The accompanying consolidated financial statements, prepared without
audit, include the accounts of FNB Corp. and the Bank (collectively the
"Corporation"). All significant intercompany balances and transactions
have been eliminated.
The preparation of the consolidated financial statements in conformity
with generally accepted accounting principles requires management to
make estimates and assumptions that affect the reported amounts of
assets and liabilities and disclosure of contingent assets and
liabilities at the date of the consolidated financial statements and
the reported amounts of revenues and expenses during the reporting
periods.
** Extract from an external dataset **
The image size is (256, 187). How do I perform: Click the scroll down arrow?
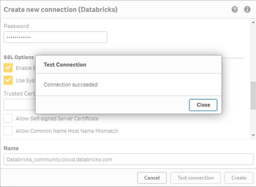tap(253, 135)
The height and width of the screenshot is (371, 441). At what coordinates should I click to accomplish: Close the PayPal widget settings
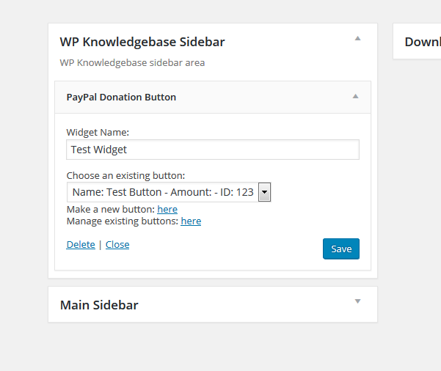[x=117, y=244]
Actual results could differ from those estimates.
2. For purposes of reporting cash flows, cash and cash equivalents include
cash on hand, amounts due from banks, and federal funds sold.
Generally, federal funds are purchased and sold for one-day periods.
3. Loans as presented are reduced by net unearned income of $55,814 at
March 31, 1997 and are increased by net deferred expense of $37,998 and
$305,567 at March 31, 1997 and December 31, 1996, respectively.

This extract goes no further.